Inquiries
- How do grassroots, humanities-driven efforts contribute to scalable systemic transformation—and how can that impact be meaningfully measured, supported, and amplified?
- How can the capabilities, networks, and intent of people be coordinated to improve personal development, operational stability, community impact, and reinvestible surplus?
- What does it take to shift capital-centric, individualistic logics toward cooperative, human-centered ones—and what infrastructure, narrative, and cultural work make that shift durable and desirable?
- What does meaningful partnership between impact-driven organizations and committed contributors look like—and how can such partnerships scale to sustain community infrastructure?
Aims
- Understand people—their intent, ways of relating, what they create, and the socioeconomic structures they operate within—as the foundation for cooperative work.
- Identify and develop pathways through which increased cooperation generates reinvestible surplus.
- Develop and refine frameworks that capture relational health, cultural vitality, and community well-being.
- Aggregate and maintain a shared knowledge base that supports collaboration, informs strategy, and remains accessible.

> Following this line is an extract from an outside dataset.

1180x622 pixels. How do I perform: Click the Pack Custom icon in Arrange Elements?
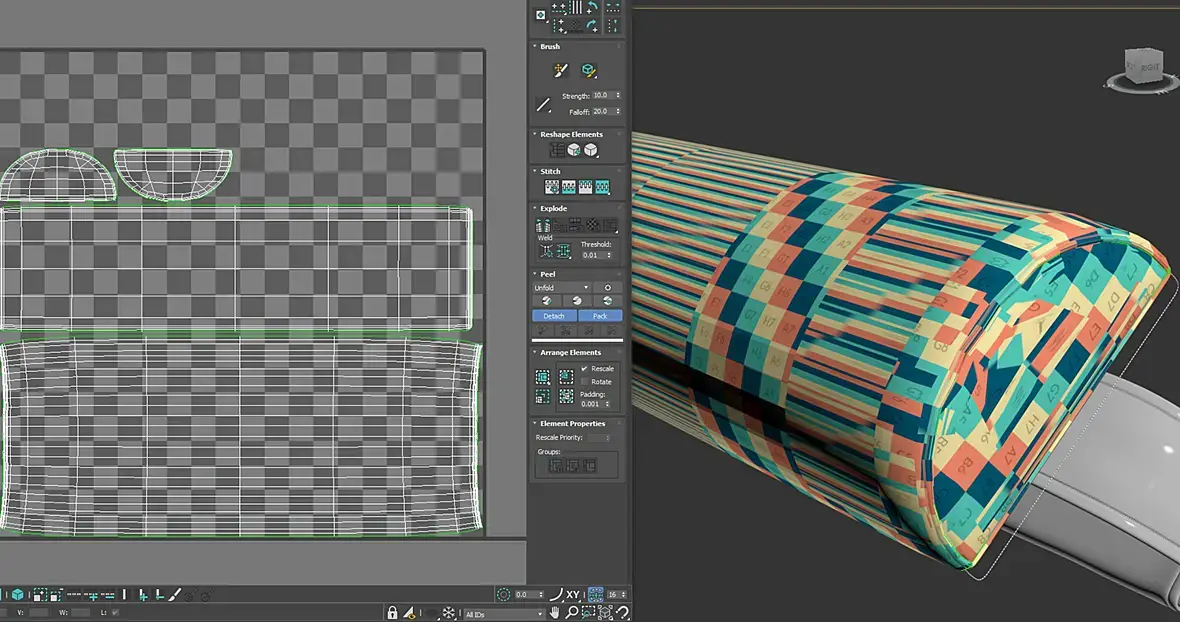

- Translate research into practical tools, educational frameworks, and cooperative infrastructure that expand opportunity in local communities.
- Bridge academic insight with applied practice—ensuring research is shaped by lived experience and findings return to be tested and refined by the communities they came from.
- Surface and study the socio-cultural conditions of meaningful contribution—illuminating what "human beings, being human" looks like in practice, and how it propagates.